Nos outros períodos e na gravidez, torna-se espesso, formando uma barreira protetora.
Sustentado por ligamentos (como os largos), o útero geralmente está em anteflexão (fundo inclinado para frente e para cima).
Suas camadas são perimétrio (revestimento externo seroso), miométrio (espessa camada muscular lisa – a força motriz das contrações do parto!) e endométrio (revestimento interno altamente vascularizado. Sua camada funcional descama durante a menstruação, enquanto a camada basal se regenera a cada ciclo).
Vagina
Este tubo fibromuscular é revestido por células que descamam constantemente.
Suas secreções mantêm um pH ácido, crucial para defesa contra infecções e que varia com hormônios e ciclo menstrual.
Localizada entre bexiga e reto, serve como conduto para o fluxo menstrual, receptáculo para o sêmen e canal de parto.
Na entrada (óstio vaginal), pode haver o hímen, uma fina prega de mucosa.
É importante desmistificar: seu rompimento geralmente não causa dor intensa ou sangramento significativo devido à baixa vascularização.
Vulva
A vulva, a parte externa dos órgãos genitais femininos, compreende várias estruturas.
Monte Púbico: Elevação gordurosa coberta por pelos após a puberdade.
Grandes Lábios (Lábios Maiores): Pregas cutâneas com pelos, glândulas sebáceas e sudoríparas (homólogos ao escroto).
Pequenos Lábios (Lábios Menores): Pregas internas, sem pelos, ricas em glândulas sebáceas que mantêm a umidade (homólogas à uretra esponjosa).
Vestíbulo Vaginal: Área entre os pequenos lábios, contendo a abertura da uretra (óstio da uretra) e a abertura vaginal (óstio vaginal, onde pode estar o hímen).
Glândulas vestibulares: secretam muco lubrificante durante a relação sexual.
Clitóris: Pequena estrutura arredondada de tecido erétil (rico em terminações nervosas!), homóloga à glande peniana.
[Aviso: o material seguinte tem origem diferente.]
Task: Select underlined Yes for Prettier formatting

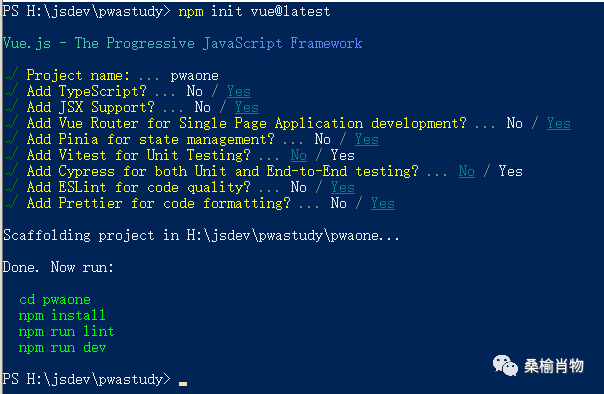Action: pyautogui.click(x=383, y=203)
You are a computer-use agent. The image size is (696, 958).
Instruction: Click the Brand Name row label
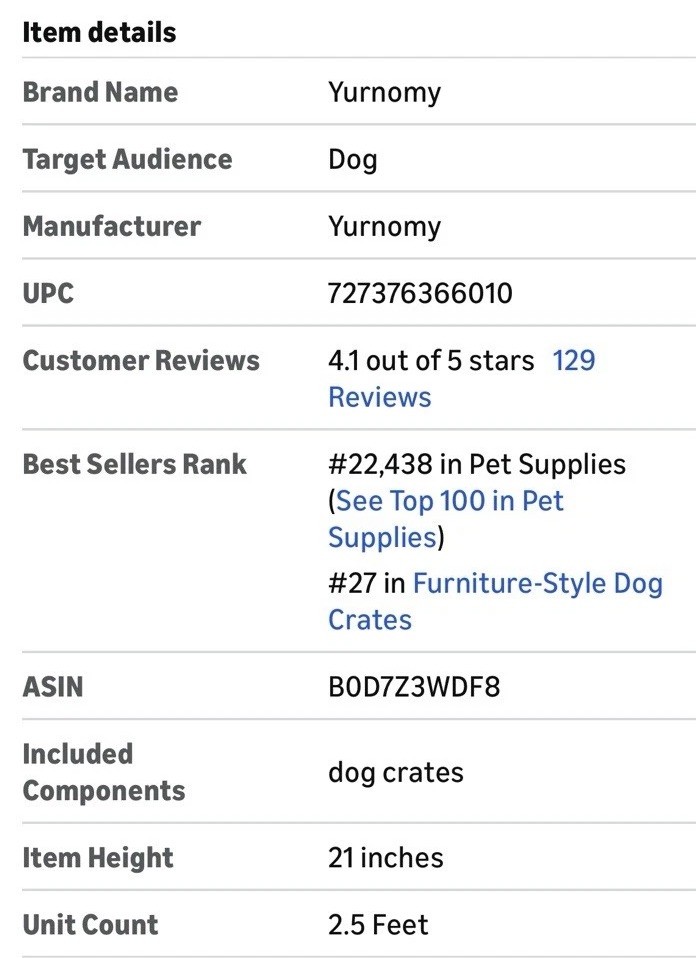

É fundamental para o prazer sexual.
Essas estruturas estão sobre o períneo, sustentadas pelos músculos do assoalho pélvico.
A fraqueza deste assoalho é uma causa comum de incontinência urinária feminina, com a gravidez sendo um fator de risco, independentemente do tipo de parto.
Entender a anatomia do sistema reprodutor feminino vai muito além de memorizar nomes e funções: é reconhecer e compreender como seu corpo funciona.